Over the last year, Loyola Marymount University (LMU) has installed and studied a food waste diversion technology that converts raw food waste into a liquid effluent that is disposed through the sewer system. As an urban university located in West Los Angeles, California, LMU faces two major barriers with respect to composting food waste: on-campus space constraints and long distances to off-site composting facilities. There are neither ideal spaces for on-site composting, nor composting facilities permitted for food waste in close proximity to the campus. Faced with few options for food waste diversion in the university’s dining facilities, LMU’s dining services provider, Sodexo, purchased and installed a technology called the ORCA GreenTM Machine (ORCA).

The ORCA system is a food digester, also described as a food liquifier, which converts raw food waste into a liquid effluent through microbiological activity. This system consists of a heavy-duty stainless steel rectangular box with a rotating drum inside. Kitchen staff open the top hatch and dump raw food waste, including vegetables and meat scraps (with the exception of bones), into the machine. The ORCA runs 24-hours/day and can be fed continuously as long as space is available in the machine. Large aluminum paddles attached to a stainless steel shaft spin continuously, physically breaking up the food waste into smaller particles.

A proprietary mixture of microorganisms and enzymes are added on a weekly basis to ensure rapid decomposition. Plastic chips are put in the main chamber as a bulking agent for the food waste. Over the course of one to two days, raw food waste is broken down by various microorganisms and digested into particles that can fit through small holes in the bottom of the machine. These small food waste particles are flushed through the system, ultimately exiting as a liquid effluent with no other resulting by-product.

The company that sells the ORCA, Totally Green, Inc., claims the liquid effluent discharged from the ORCA can be “reused for irrigation, farmland, & gardens” (www.totally green.com/). Preliminary discussions by LMU faculty, students and staff resulted in a strong interest in studying the suitability of using the ORCA effluent as nutrient-laden irrigation water for landscaped areas of the LMU campus grounds. A research plan was developed to answer the following questions: What are the chemical, physical and biological properties of the ORCA effluent? Is the ORCA effluent suitable for irrigation purposes?

Methods

During the Spring semester of 2012 (February through April) a team of LMU undergraduate students and a graduate student from California State University, Northridge conducted a suite of chemical, physical and biological water quality tests on ORCA effluent. Results of these tests were compared with values typical of domestic raw sewage. It was reasoned that if constituents in the ORCA effluent, like organic matter or any harmful bacteria, were less in concentration than characteristic of domestic raw sewage, then the effluent would be suitable for irrigation given its potential high nutrient content.

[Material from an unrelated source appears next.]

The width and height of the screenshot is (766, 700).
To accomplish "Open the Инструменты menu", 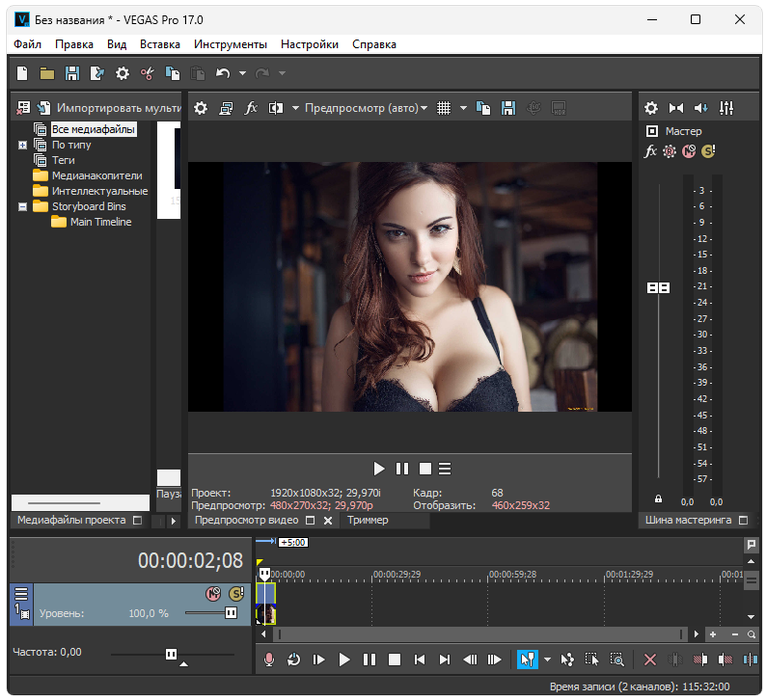I will click(x=230, y=44).
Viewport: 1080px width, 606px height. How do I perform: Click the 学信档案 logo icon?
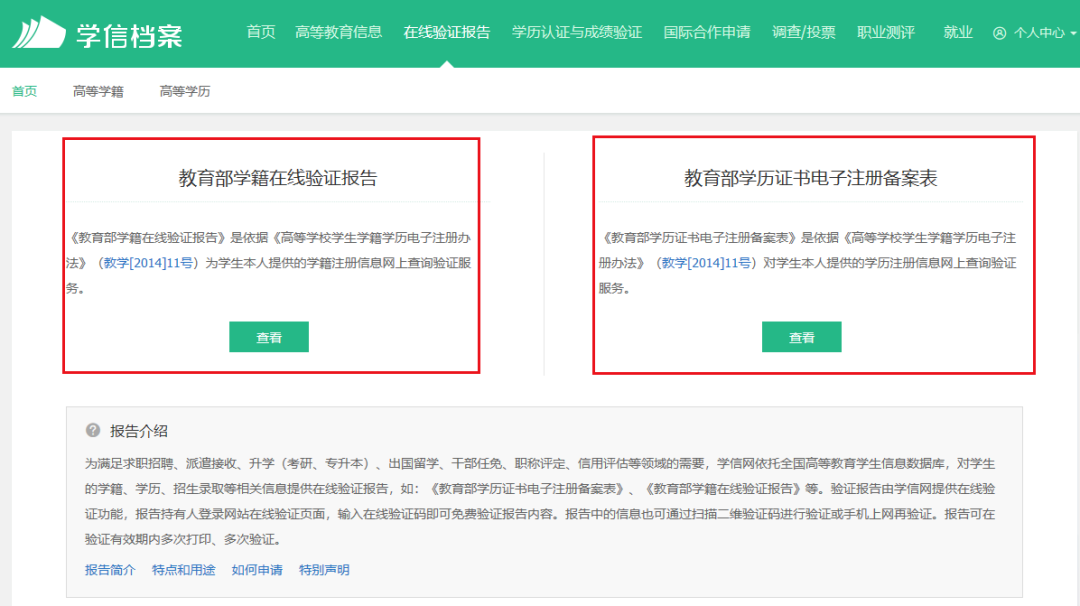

Effluent samples were collected nearly weekly on seven occasions during the early afternoon. During each sampling event, three aliquots were extracted from the effluent sample and tested for a suite of water quality parameters. Chemical and physical tests performed included biological oxygen demand (BOD), total solids and nutrients (nitrate, phosphate). Table 1 includes the test methods. One sample of effluent was sent to a consulting laboratory for determination of fats, oil and grease.

Microbiological tests focused on determining concentrations of fecal indicator bacteria (FIB, including total coliforms, E. coli, enterococci), followed by species identification of cultured isolates to determine if potentially pathogenic strains were present.